July 22, 2017

MLB Should Fire Umpire Phil Cuzzi For His Chronic Incompetence


Boston's David Price faced Kole Calhoun of the Angels in the second inning last night. Phil Cuzzi was the home plate umpire and made those calls, and awarded Calhoun a walk.

I have been watching baseball games for 42 years and that is quite possible the worst called at-bat I have ever seen in my life. How can anyone look at that and still wonder whether MLB needs to start using an electronic strike zone immediately?

Cuzzi has been a major league umpire for more than 20 years. He was actually fired after about a decade in the minor leagues in 1993, but somehow was later recommended to be a National League ump. He has proved time and time again that he is extremely shitty at his job.

According to this Reddit post written by a Giants fan, Cuzzi "is the Mr Magoo of MLB Umpires and has a propensity for temper tantrums". Cuzzi has trouble distinguishing fair from foul balls, is often unable to correctly tell when a batter is safe or out, and he has a problem counting to four. He once awarded a batter first base on a walk after only three balls.

In 2009, Keith Law wrote that Cuzzi is "the worst umpire in the majors. Bad at his job, enjoys confrontations, too quick with the hook." A blown call in 2010 cost the Giants a victory. Cuzzi screwed up another Giants game in 2015 and this Giants website announced its desire for robots:
The pitcher gets paid to be able to place a pitch on the black, right at the knees, and to see an umpire make mistake after mistake - with impunity - and get away with it, defies explanation.
Cuzzi is still pissing players off in 2017.

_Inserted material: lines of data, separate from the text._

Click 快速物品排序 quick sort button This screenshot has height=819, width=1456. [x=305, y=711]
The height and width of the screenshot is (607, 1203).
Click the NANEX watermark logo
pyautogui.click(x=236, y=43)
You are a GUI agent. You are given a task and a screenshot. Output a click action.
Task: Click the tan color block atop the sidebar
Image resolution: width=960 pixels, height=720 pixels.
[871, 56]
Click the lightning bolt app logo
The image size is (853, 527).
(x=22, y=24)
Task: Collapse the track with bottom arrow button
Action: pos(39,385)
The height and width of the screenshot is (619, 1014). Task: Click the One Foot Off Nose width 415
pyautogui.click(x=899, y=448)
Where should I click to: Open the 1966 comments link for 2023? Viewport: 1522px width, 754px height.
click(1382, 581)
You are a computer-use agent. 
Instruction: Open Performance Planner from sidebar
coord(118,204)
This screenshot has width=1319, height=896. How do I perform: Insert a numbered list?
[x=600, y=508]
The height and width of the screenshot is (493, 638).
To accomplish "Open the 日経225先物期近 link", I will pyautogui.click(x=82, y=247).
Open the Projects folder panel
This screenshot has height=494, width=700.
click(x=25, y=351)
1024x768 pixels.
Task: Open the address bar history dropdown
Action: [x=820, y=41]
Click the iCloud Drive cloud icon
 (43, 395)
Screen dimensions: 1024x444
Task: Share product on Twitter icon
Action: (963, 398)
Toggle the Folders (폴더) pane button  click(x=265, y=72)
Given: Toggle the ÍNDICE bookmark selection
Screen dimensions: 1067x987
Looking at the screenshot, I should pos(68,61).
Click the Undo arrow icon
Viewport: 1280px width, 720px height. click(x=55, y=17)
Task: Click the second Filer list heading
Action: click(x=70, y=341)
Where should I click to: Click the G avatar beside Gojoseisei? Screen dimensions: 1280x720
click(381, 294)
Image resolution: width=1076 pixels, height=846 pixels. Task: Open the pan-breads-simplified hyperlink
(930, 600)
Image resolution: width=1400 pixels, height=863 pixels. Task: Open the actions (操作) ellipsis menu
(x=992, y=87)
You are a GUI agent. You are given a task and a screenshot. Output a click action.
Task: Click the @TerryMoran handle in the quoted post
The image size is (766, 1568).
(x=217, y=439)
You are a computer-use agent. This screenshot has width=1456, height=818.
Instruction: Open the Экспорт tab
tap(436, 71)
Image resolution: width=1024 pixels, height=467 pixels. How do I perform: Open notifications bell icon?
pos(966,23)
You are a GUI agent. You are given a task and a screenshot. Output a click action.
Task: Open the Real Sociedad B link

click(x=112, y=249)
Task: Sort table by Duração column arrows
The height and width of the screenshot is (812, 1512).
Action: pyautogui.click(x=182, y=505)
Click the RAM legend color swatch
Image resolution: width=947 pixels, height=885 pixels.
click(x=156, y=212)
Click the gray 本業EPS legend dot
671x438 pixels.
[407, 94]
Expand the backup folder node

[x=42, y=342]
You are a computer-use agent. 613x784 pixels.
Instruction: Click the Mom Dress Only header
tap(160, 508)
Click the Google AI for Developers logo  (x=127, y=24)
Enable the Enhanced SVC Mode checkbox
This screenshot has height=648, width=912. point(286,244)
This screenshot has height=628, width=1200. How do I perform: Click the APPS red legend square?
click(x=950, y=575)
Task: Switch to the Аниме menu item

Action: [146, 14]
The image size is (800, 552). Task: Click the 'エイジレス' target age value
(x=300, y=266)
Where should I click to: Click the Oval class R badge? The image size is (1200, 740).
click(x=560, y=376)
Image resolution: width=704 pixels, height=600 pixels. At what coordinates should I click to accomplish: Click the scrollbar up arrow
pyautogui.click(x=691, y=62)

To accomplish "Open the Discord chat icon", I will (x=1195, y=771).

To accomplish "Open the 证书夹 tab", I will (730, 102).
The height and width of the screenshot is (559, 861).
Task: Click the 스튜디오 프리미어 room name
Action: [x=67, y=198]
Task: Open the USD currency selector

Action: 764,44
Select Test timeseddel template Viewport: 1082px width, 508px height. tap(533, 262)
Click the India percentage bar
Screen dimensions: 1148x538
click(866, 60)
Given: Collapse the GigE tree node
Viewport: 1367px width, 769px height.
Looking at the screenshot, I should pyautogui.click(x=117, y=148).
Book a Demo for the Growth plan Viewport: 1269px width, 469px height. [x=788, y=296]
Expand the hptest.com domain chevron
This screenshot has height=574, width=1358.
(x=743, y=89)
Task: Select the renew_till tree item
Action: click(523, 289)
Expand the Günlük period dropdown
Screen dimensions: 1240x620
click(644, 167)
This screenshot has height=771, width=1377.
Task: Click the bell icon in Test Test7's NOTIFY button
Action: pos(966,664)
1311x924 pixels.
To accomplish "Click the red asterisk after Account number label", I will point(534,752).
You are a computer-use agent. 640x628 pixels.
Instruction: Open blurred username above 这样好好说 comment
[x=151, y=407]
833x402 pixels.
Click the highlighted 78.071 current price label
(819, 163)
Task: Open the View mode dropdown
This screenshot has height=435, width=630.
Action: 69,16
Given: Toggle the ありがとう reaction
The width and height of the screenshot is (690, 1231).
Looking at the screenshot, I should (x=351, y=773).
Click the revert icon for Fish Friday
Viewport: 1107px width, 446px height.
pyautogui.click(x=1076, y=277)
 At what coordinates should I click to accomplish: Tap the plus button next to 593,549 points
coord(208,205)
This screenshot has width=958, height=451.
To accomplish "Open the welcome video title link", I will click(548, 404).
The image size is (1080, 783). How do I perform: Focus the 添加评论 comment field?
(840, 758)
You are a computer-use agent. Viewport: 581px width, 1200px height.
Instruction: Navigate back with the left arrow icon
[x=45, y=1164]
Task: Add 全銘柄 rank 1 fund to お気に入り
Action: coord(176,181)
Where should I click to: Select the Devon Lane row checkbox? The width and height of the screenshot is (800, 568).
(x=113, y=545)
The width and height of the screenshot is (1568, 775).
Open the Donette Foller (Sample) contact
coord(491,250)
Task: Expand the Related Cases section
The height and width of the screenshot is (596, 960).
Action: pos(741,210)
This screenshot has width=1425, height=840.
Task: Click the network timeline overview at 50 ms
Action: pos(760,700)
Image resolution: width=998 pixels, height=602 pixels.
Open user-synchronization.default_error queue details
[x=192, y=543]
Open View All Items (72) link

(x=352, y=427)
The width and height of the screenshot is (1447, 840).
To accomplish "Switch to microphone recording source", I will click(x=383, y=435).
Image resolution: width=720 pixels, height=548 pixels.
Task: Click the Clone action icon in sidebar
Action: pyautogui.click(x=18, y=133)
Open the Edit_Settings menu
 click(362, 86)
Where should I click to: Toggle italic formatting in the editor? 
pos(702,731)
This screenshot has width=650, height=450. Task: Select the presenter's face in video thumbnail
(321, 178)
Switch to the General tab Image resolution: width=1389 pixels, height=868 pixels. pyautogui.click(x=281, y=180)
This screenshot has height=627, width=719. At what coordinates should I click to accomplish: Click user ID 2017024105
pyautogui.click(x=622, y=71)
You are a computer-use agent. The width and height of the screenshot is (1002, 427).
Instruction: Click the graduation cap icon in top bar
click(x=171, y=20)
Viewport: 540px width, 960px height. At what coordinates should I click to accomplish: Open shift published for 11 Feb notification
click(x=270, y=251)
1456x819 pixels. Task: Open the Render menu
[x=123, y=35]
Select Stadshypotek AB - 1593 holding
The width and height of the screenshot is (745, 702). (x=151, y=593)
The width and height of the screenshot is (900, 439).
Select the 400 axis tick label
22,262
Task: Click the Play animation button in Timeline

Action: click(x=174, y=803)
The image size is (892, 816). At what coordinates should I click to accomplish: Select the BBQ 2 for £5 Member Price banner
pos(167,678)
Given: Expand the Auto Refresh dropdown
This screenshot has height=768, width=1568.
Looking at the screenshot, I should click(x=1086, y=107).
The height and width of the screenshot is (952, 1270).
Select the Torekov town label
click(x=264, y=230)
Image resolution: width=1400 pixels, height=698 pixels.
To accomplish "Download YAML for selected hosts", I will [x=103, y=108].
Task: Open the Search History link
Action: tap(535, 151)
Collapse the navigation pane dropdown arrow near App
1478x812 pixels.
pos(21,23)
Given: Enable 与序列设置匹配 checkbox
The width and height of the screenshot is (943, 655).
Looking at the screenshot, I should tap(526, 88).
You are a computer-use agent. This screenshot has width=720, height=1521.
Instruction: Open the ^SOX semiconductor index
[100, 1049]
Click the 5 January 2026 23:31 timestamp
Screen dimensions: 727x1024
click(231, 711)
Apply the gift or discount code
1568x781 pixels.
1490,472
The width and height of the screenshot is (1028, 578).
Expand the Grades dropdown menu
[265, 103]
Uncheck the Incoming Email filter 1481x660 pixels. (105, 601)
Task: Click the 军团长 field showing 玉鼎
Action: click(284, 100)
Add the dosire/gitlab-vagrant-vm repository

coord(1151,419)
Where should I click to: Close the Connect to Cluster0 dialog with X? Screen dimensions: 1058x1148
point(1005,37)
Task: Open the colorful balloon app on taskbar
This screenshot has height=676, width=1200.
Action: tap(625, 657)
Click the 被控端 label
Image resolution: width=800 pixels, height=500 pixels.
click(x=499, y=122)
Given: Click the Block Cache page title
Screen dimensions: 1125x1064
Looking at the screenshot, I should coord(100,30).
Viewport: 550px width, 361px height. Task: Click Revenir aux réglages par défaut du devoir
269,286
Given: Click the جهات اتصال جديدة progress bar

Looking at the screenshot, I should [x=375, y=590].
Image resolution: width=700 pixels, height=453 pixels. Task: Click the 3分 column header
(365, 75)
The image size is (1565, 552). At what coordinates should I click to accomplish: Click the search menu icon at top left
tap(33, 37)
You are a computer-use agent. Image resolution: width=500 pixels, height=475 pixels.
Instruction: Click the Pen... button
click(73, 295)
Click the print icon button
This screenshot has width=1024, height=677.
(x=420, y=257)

I wrote about Cuzzi after he had a truly horrible game on September 26, 2010. In the ninth inning, the Yankees took 19 pitches thrown by Jonathan Papelbon and Cuzzi blew the call on eight of them. He got 42% of the pitches wrong!

Here's Brooks Baseball's zone of Calhoun's plate appearance:


As I wrote in that 2010 post:
Give me a process that gets the correct calls as close to 100% of the time as possible. It has been shown time and time again that humans cannot do it. So let's use technology. In track meets, we don't have guys muttering "one one thousand, two one thousand, three one thousand ...", we have sophisticated machines that can tell us, with certainty, the winning time was 28.735 seconds.
Seven years later, MLB remains content to have the umpires - not the players - decide the outcome of games every single night.